### Exercise material

——————————

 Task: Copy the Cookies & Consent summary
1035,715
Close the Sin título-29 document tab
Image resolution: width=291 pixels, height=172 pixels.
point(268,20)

——————————

### Required work
Exact reproduction of every entry is needed.

### Reply to the task
 Task: Copy the Cookies & Consent summary
1035,715
Close the Sin título-29 document tab
Image resolution: width=291 pixels, height=172 pixels.
point(268,20)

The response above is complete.